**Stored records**
————————

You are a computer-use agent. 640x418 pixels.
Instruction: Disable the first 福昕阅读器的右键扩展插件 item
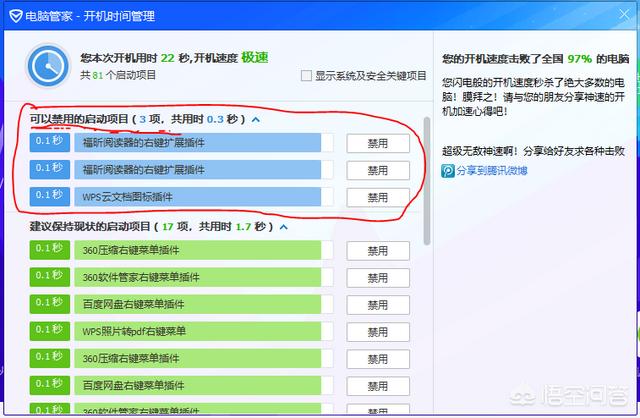[x=377, y=143]
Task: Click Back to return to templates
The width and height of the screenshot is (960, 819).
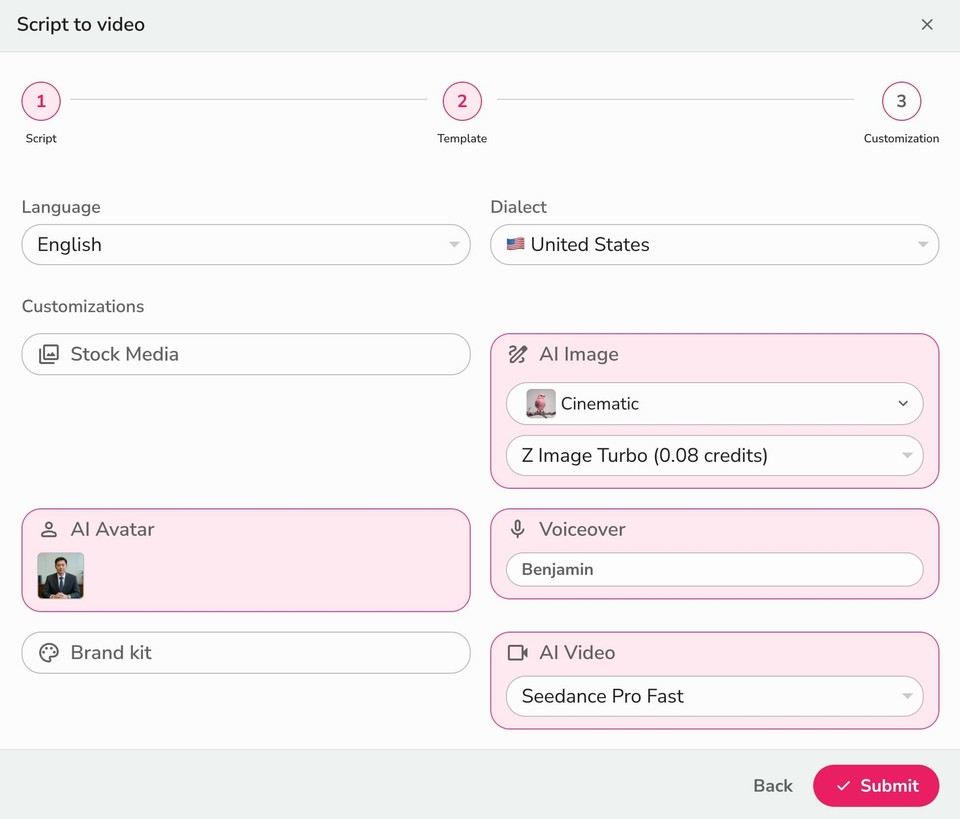Action: point(771,786)
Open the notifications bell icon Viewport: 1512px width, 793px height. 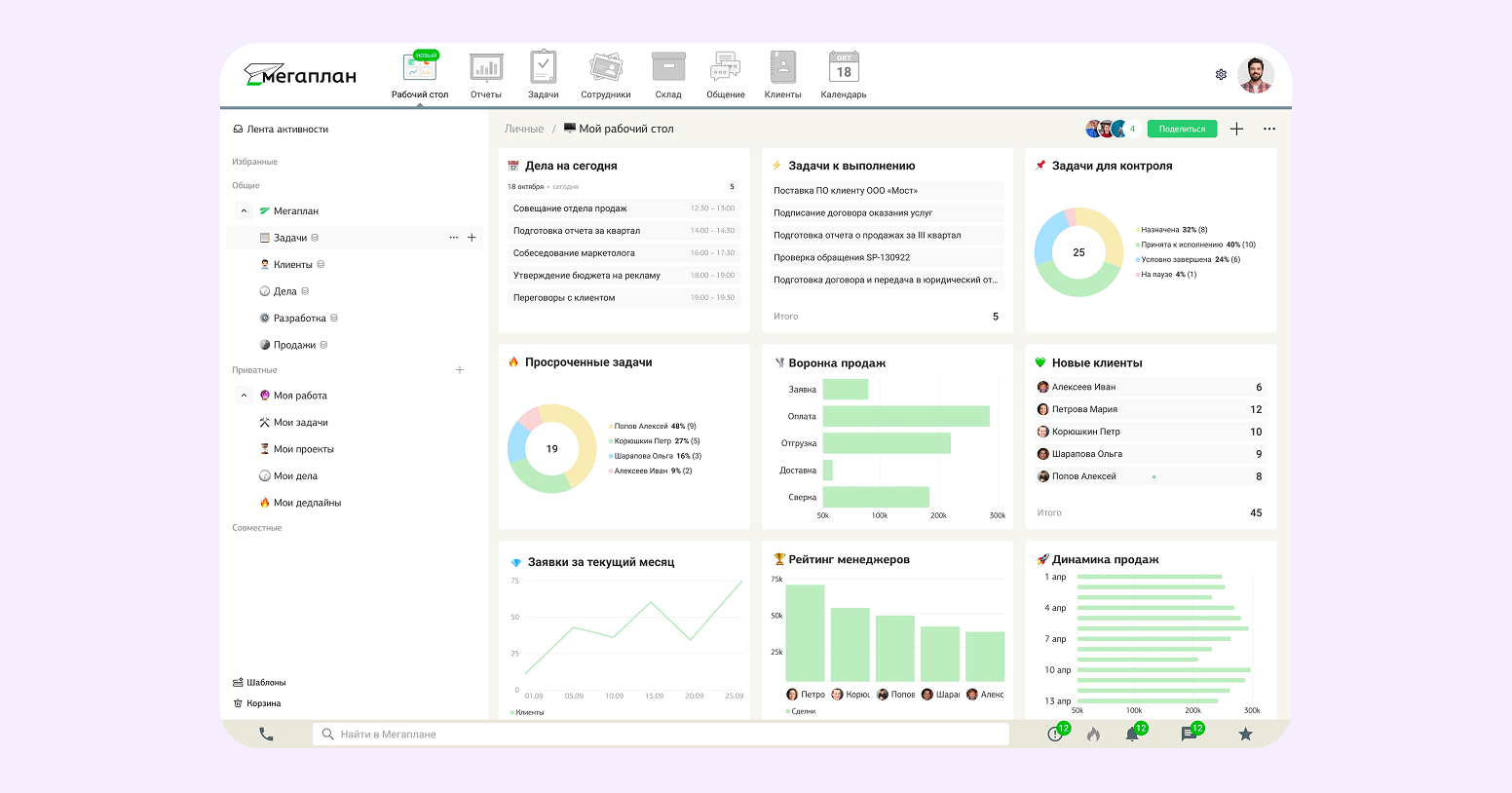(1132, 734)
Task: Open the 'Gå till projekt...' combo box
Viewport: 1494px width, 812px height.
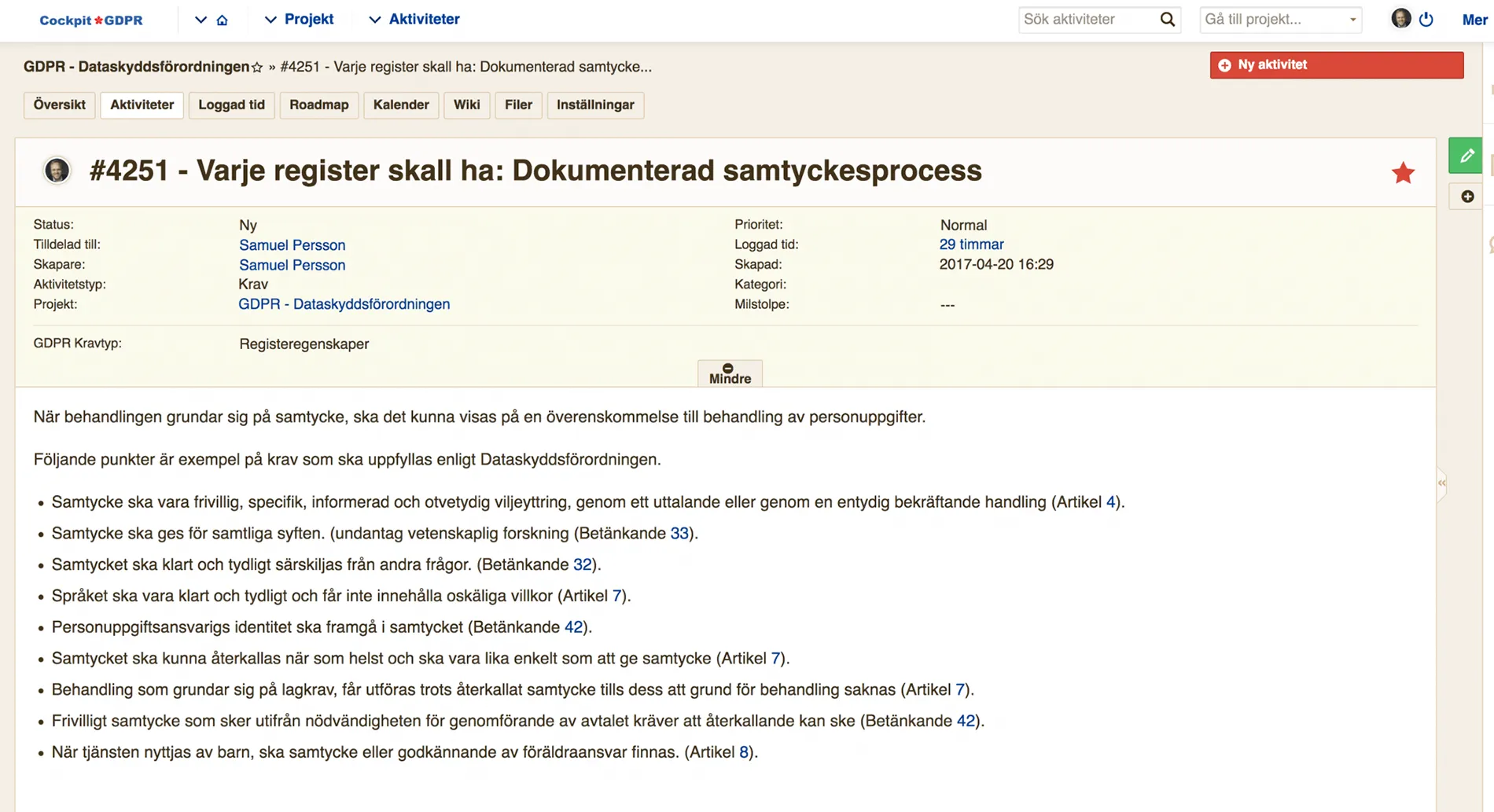Action: [x=1280, y=20]
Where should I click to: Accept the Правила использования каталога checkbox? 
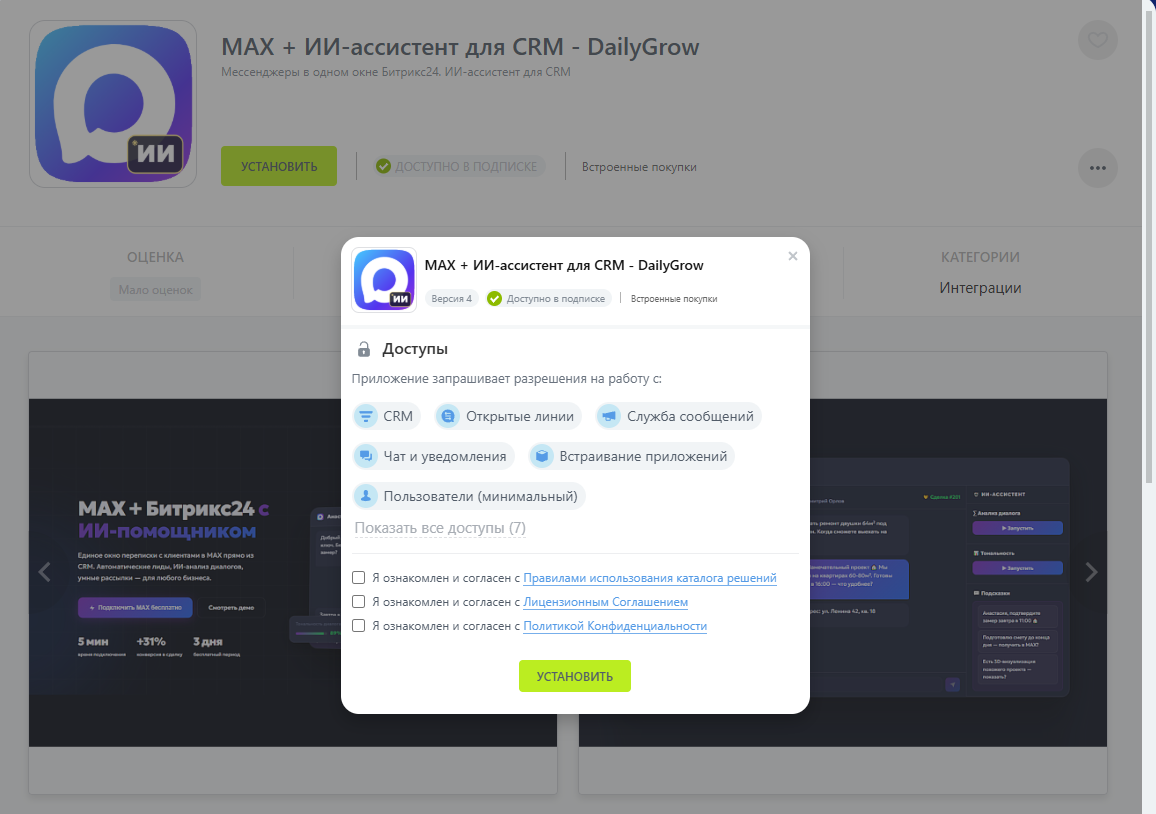coord(359,578)
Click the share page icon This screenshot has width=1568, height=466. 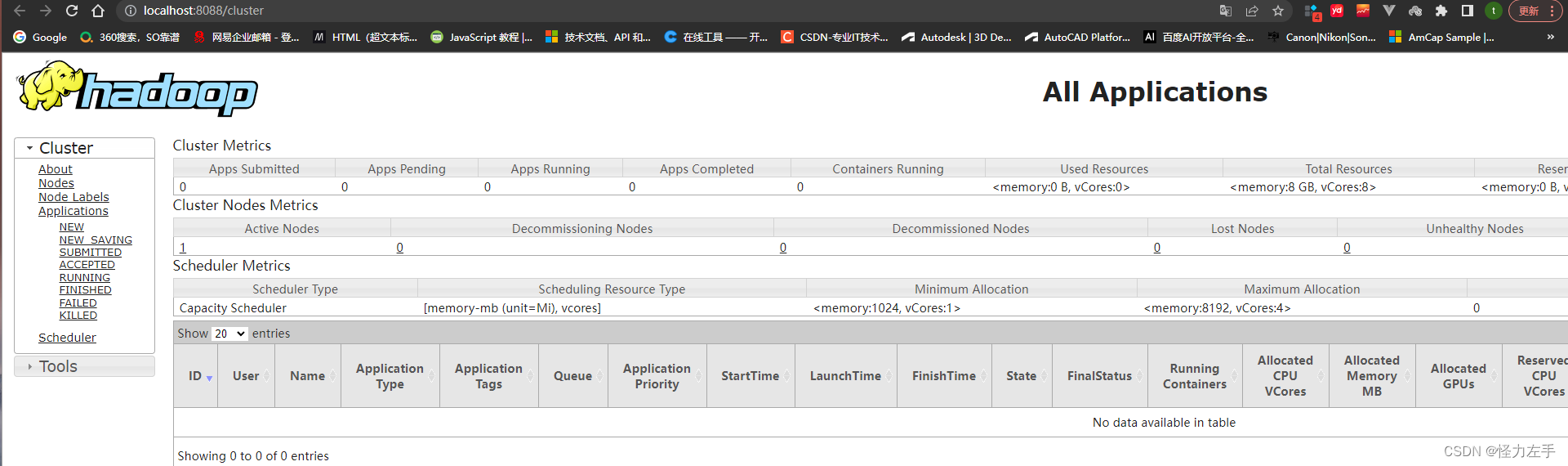[x=1252, y=11]
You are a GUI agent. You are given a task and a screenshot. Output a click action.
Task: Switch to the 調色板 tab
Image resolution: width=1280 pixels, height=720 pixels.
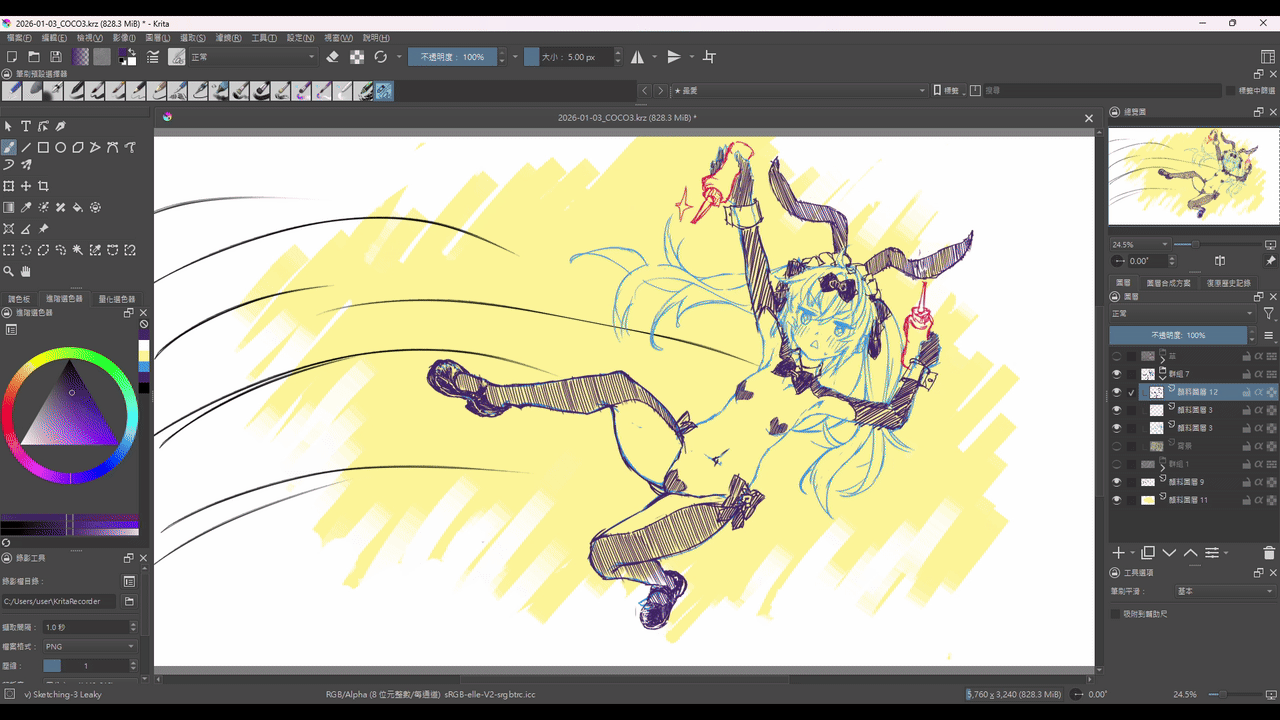(19, 299)
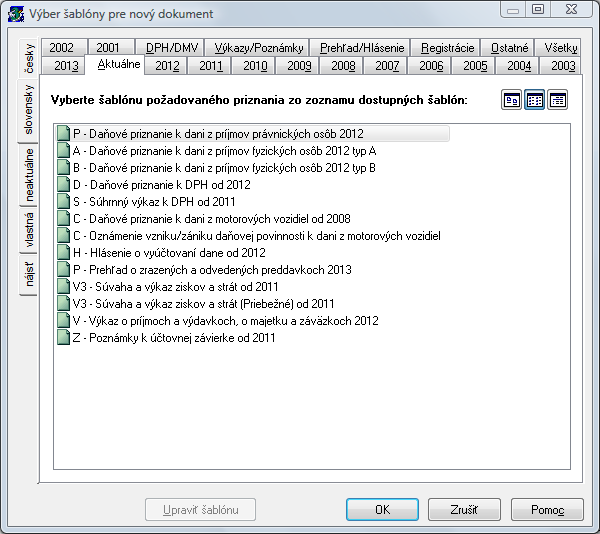Open the DPH/DMV tab
The image size is (600, 534).
pos(170,47)
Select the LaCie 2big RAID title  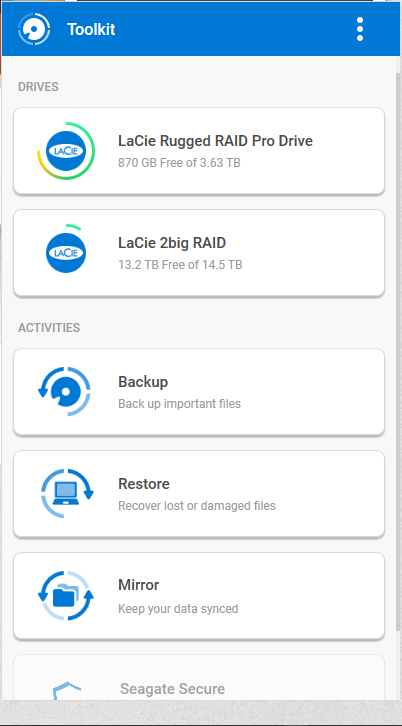tap(172, 243)
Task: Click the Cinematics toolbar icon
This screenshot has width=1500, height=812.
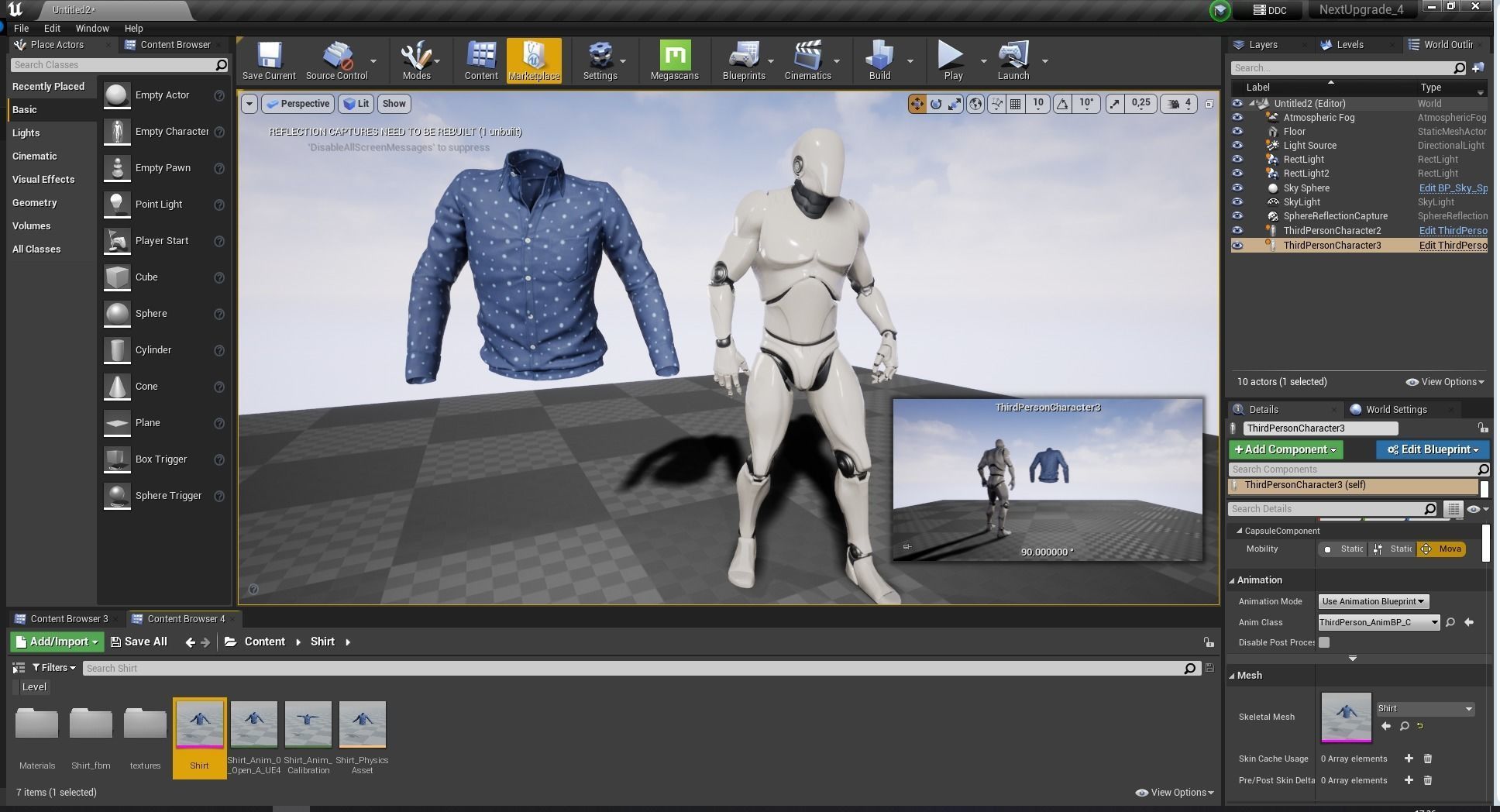Action: 807,60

————————

**Task to carry out**
If the string "agent" is in a line of the entries, pick that line out.

**Exercise result**
You are a computer-use agent. 640x418 pixels.
You are a GUI agent. You are given a task and a screenshot. Output a click action.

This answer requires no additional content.